For now that she was on her own she was remembering all the times Barry had appeared to be dating another girl. When he made his move on Francesca he had explained all those incidents away so easily. Now she thought about it, she realised that he must actually have been running the two of them in tandem. God, but her judgement was awful.

She gave up on sleeping and swished round the empty flat in her long crimson housecoat. Her mother had given it to her for Christmas. She did not like it. It was too dramatic. But it was almost the only thing in her wardrobe that Barry had not seen.

Her eyes leaked tears. She brushed them away furiously. She never cried, she reminded herself bitterly.

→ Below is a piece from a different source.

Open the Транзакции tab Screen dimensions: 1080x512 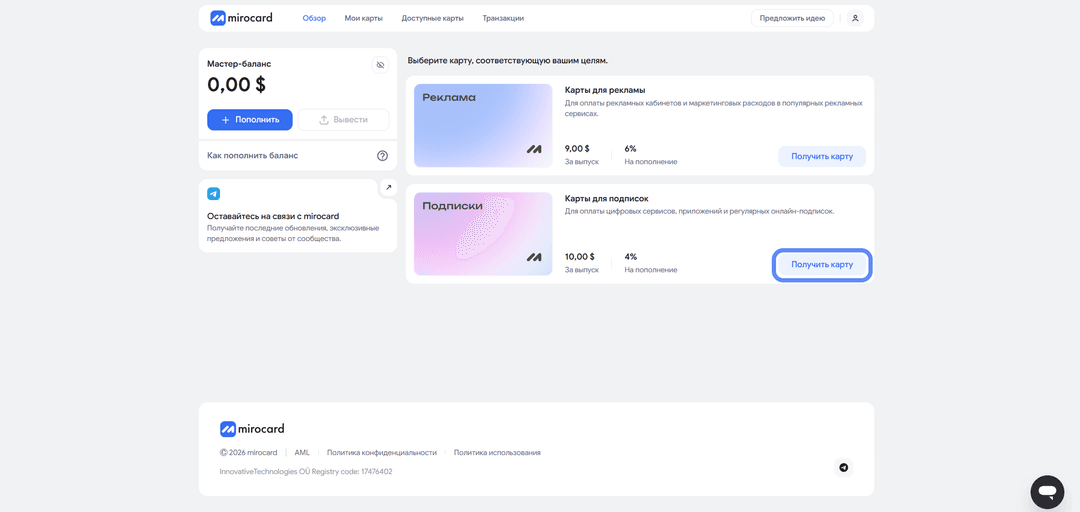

She was not missing him. She had never known him, so how could she be missing him? What she was missing was tenderness. Well, the illusion of tenderness. No man in his right mind would really feel tenderness for a woman who found it easier to add up than let her imagination fly. Who inherited her looks from a father who looked like a troglodyte. Who wore glasses held together with a grubby plaster.

Even the stranger would not have wanted to talk to her if it had not been too dark to see her face.

No, no, in the race for emotional fulfilment she was a non-starter. And she had just proved it for about the tenth time in her adult life.

‘Get used to it,’ said Francesca aloud. ‘Concentrate on the career. At least you have a chance of getting that right.’

So she was already tidying the tables of books when Jazz arrived the next morning.

‘I’m sorry, I didn’t get you your prince,’ Francesca announced, even before Jazz had unwound her rainbow scarf. ‘I couldn’t find him.’

Jazz extracted a large latte from a paper carrier bag and eased off its plastic lid. She passed it across. After three months she and Francesca knew exactly how the other liked her coffee.

‘I’m not surprised,’ she said philosophically. ‘I managed to chat up Maurice Dillon. He’s going to do a workshop for new writers for us next month. What about you? Find anyone interesting?’

Francesca shook her head. ‘Only a man who wanted to go out onto the balcony and talk in the rain.’

Jazz raised her elegant eyebrows. ‘Sexy.’

To her surprise, Francesca flushed slightly.

‘Hey, you didn’t do anything I would have done, did you?’ Jazz said, amused.

‘Of course not,’ said Francesca, uncharacteristically flustered.

Jazz laughed aloud.

‘I didn’t mean that. Well, I did, but—Stop laughing at me. Hell, what do I know what you would have done?’

Jazz sipped her own double espresso. ‘Not a lot on a wet night in the open air, to be fair,’ she admitted. She sent Francesca a thoughtful look. ‘It must have been freezing.’

‘Er—yes. Maybe. I—um—I didn’t really notice.’

‘Ah.’ Jazz sipped more coffee. ‘So how long did you stay out there?’

‘I don’t remember.’ A hint of defiance had crept into Francesca’s voice.

‘Ah.’ Jazz sucked her teeth. ‘Fanciable, I take it?’

Francesca thought about warm magnetism and alien lips brushing her cheek. She could not help herself. She gave a little shiver. It was purely involuntary. And she knew Jazz saw it.

‘Fair to middling,’ she said, unconvincingly. ‘Well, what I could see of him, which was about as defined as a Rorschach inkblot. Which reminds me—can I have my spare glasses, please?’